Background: Major depressive disorder (MDD) is a leading contributor to global disease burden. Recent studies have shown that genetic factors play significant roles in the susceptibility to this condition; however, the underlying genetic basis currently remains largely unknown. Short tandem repeat (STR) has been proposed as an explanatory factor in the “missing heritability” of complex diseases or traits. Methods: We investigated STR variations from 15 MDD patients and 10 ethnically matched healthy controls based on their deep whole-genome sequencing (WGS) data. The lobSTR software was used to computationally determine STRs. Results: The results of the Mexican-American sample showed that STRs are significantly richer in healthy controls than in MDD cases on each of the 23 chromosomes (all false discovery rates, FDR P-values< 0.0062); while for the Australian of European-ancestry sample, there was no statistically significant STRs difference between MDD cases and controls.
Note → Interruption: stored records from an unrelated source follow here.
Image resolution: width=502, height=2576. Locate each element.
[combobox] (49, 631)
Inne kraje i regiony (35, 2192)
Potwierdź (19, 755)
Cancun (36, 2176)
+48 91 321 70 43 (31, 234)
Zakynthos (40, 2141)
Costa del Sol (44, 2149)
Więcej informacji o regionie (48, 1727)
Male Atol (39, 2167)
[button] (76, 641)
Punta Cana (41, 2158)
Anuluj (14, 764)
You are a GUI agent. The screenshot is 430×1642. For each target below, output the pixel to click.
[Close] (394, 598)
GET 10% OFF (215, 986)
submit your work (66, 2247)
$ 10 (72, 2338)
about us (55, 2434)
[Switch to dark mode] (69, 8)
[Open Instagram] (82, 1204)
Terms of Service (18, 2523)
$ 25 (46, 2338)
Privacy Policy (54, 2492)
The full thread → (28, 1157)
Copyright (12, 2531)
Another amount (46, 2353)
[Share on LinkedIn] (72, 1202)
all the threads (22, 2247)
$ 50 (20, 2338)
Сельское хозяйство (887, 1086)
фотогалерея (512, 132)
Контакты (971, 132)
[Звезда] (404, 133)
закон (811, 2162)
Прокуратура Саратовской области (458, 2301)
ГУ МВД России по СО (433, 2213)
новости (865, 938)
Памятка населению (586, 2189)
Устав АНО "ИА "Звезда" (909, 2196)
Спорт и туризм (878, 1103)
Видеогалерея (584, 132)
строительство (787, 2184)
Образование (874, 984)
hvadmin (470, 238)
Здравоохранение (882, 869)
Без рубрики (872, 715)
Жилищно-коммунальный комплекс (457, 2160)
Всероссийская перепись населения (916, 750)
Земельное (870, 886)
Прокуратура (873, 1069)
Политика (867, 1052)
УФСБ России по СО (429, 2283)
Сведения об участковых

Limitations: High quality WGS costs limited obtaining larger datasets. Conclusions: This preliminary work is the first study that STR variations are applied to investigate MDD based on WGS data. The results on Mexican-American population may imply that within the same ancestry, targeted sequencing on a specific chromosome or region of genome would be sufficient for examining the relationship between STR and MDD. Further studies should examine larger sequencing datasets on other ethnic groups.